Unity. The myth of the cave and Paul Fleischman, M.D. on diversity as a unifying force.

I was listening to a Ted Talk this weekend and the speaker, an animal activist and a photographer of wildlife told a story. The amazing thing for me was that I knew this story from when I was a  Campfire Girl, maybe 9 years old. I wondered, as I listened to him, if this story was where my lifelong commitment to oneness, to making space for all creatures began ?

It goes like this: It is said that in the days past, all the animals would come together in the great cave and remove their skin. The elephants, tree frogs, lions, and monkeys all gathered deep in the earth. They would remove their fur, their scales, their hides and come together to become the same. When they saw their oneness the dance would begin. They would dance with much joy and happiness.

 It is said that one day a human made it to the cave, when he saw what the animals were doing he laughed at their foolishness.

 The animals became very embarrassed, felt great shame and ran away, never to return to the cave of unity again.

Beneath our skin all creatures are one, perhaps this is be why the first moral precepts of any spiritual tradition is ahimsa non-harming. Our human tendency to laugh at what we don’t understand, at what we fear, to scorn and dismiss relationships that which appears to threaten our ability to be more than, to dominate, or to pursue our personal dreams.

In reality though, Our community thrives because of its diversity and our planet does the same. Our individuality thrives when we can embrace our oneness.

Mysore, 2016

Mysore, 2016

 

Let’s take time to remember our sameness so we can make space for diversity.

Fertility happens in the realm of diversity. We all know about the shortsightedness of monocultures. Fields flourish when there is complexity of varied plant life, the same is true of the earth with its species and our communities as well.
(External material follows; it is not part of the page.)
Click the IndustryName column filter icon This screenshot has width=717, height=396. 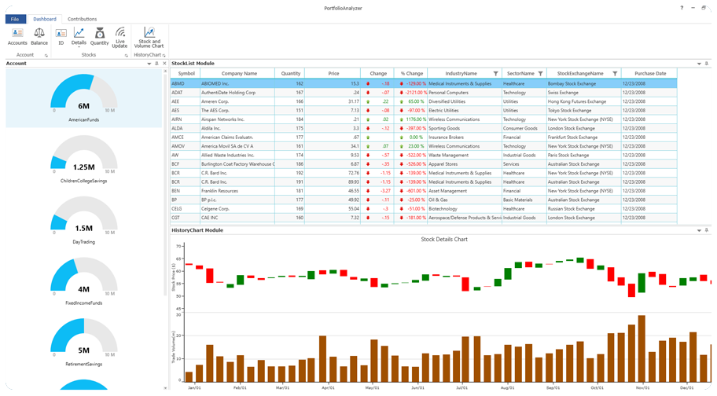495,73
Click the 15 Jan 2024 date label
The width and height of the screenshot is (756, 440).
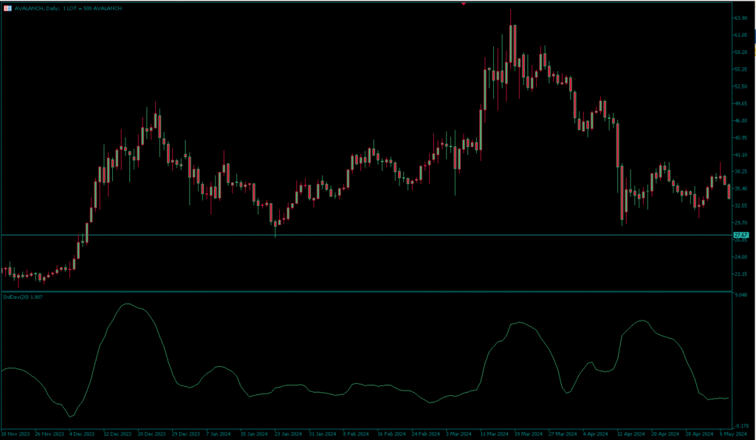tap(253, 434)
One of My favorite books on Vipassana meditation is call Karma and Chaos by Paul R. Fleischman, M.D. he reminds us:

"If there is too much of one thing there is rigidity, dogma, and an imposed order that lies in the realm of dictators and religion. Too much chaos is the place of hurricanes and floods. But at the meeting place where these two worlds meet lies fertility, thriving life, possibility, like young children studying new subjects full of wonder and possibility."